> [Task details]: Pick out each line in the rows below that contains the string "what", counting case as significant. Copy every such line in full.

:: Exercise materials ::

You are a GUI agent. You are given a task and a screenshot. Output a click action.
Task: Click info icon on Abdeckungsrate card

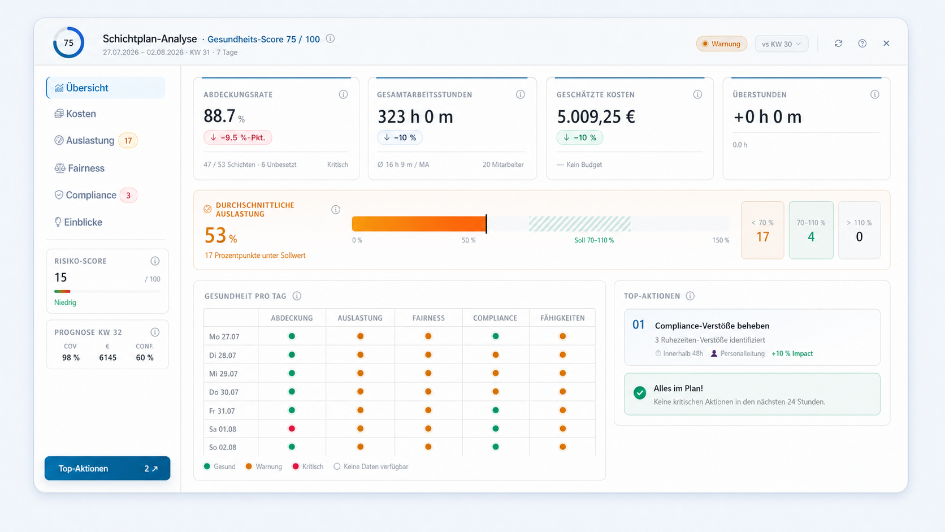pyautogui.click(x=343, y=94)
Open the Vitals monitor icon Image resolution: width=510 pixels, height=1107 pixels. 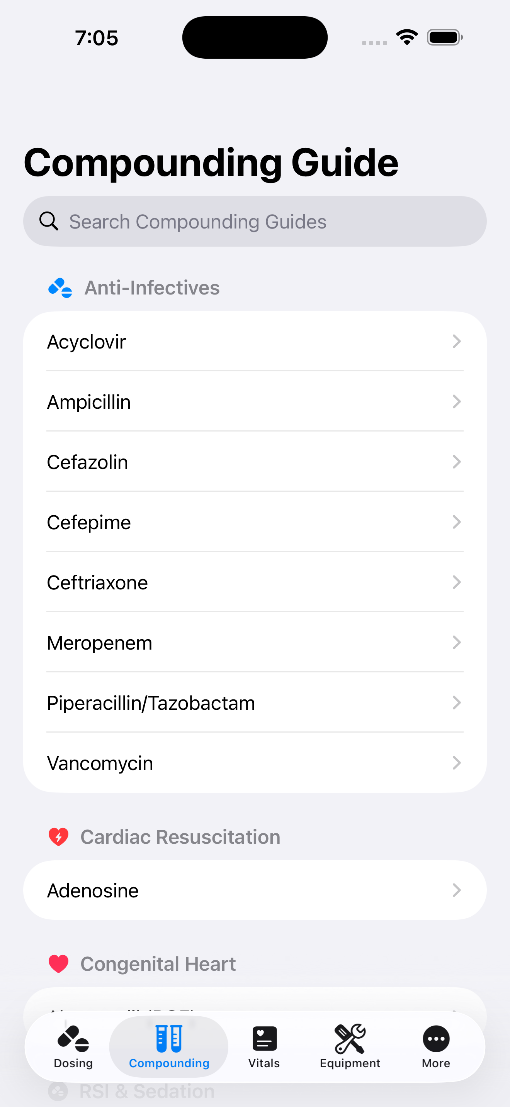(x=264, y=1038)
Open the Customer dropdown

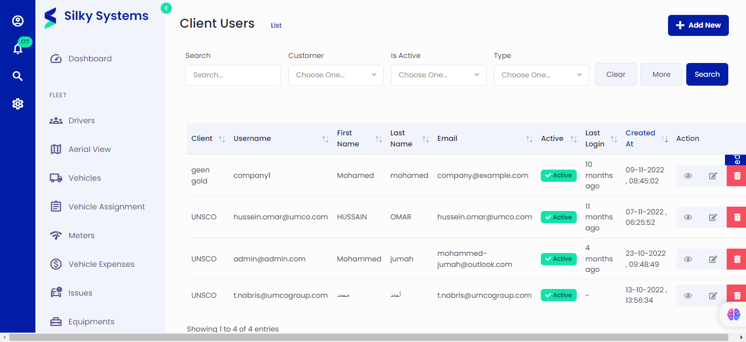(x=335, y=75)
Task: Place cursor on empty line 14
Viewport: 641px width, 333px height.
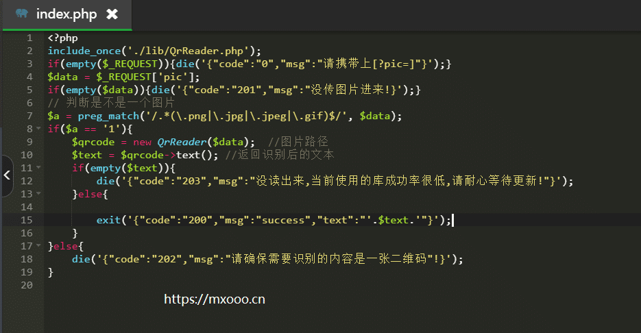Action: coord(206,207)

:::
:: Exercise materials ::

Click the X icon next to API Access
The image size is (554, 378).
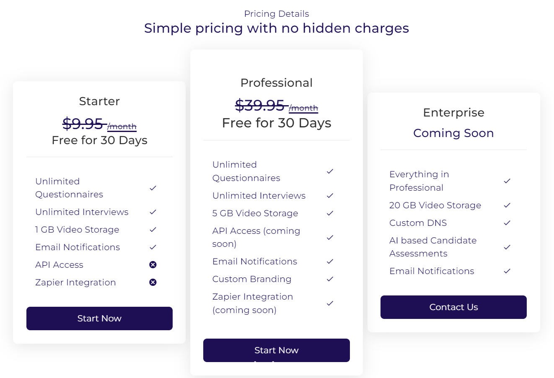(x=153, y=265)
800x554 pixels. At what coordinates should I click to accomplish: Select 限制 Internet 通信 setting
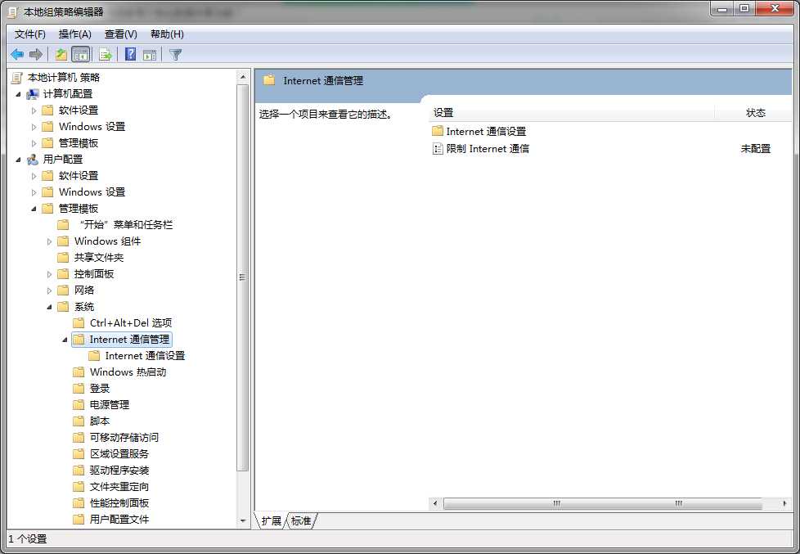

:::
:: Exercise materials ::

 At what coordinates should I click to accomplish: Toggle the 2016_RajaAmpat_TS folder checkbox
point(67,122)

:::

> [Written answer]:
800x554 pixels. At what coordinates should I click to accomplish: Select 限制 Internet 通信 setting
 At what coordinates should I click to accomplish: Toggle the 2016_RajaAmpat_TS folder checkbox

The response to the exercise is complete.